Tomáš Poláček

Personal information
- Date of birth: 29 August 1980 (age 45)
- Place of birth: Planá, Czechoslovakia
- Height: 1.73 m (5 ft 8 in)
- Position: Midfielder

Team information
- Current team: Zbuzany

Youth career
- 1986–1994: FK Tachov
- 1994–2000: Slavia Prague

Senior career*
- Years: Team / Apps / (Gls)
- 1999–2000: Slavia Prague / 2 / (0)
- 2000–2005: SIAD Most / 131 / (?)
- 2006: Sparta Prague / 17 / (4)
- 2006–2010: Mladá Boleslav / 91 / (7)
- 2011: Sloboda Užice / 10 / (0)

International career
- 1997–1998: Czech Republic U17 / 9 / (1)
- 1997–1999: Czech Republic U18 / 11 / (0)

= Tomáš Poláček =

Czech footballer

Tomáš Poláček (born 29 August 1980) is a Czech semi-retired professional footballer who played as a midfielder. Since 2011, he has been plaing only on amateur level.

==Club career==
Born in Planá, he started playing for SK Slavia Prague at the age of 14. In 2000 FK Siad Most bought him from Slavia. In fall 2005 they were promoted to Czech First League. On 1 August 2005 after the 4th round unexpectedly Sparta Prague bought him. He played as starter all 6 group matches of the 2005–06 UEFA Champions League however Sparta ended up 4th and eliminated in the group. In July 2006 he joined FK Mladá Boleslav, where he played until 2010.
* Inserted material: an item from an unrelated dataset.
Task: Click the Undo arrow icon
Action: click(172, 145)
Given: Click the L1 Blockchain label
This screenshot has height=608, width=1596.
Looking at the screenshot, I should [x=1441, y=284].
In February 2011, Poláček signed with Serbian club FK Sloboda Point Sevojno. He left Serbia in summer 2011 and returned to the Czech Republic where he joined FK Chmel Blšany. In 2014, after a spell at FC Chabry, he joined FC Přední Kopanina.

==International career==
Tomáš Poláček has represented Czech Republic at U15–U18 levels.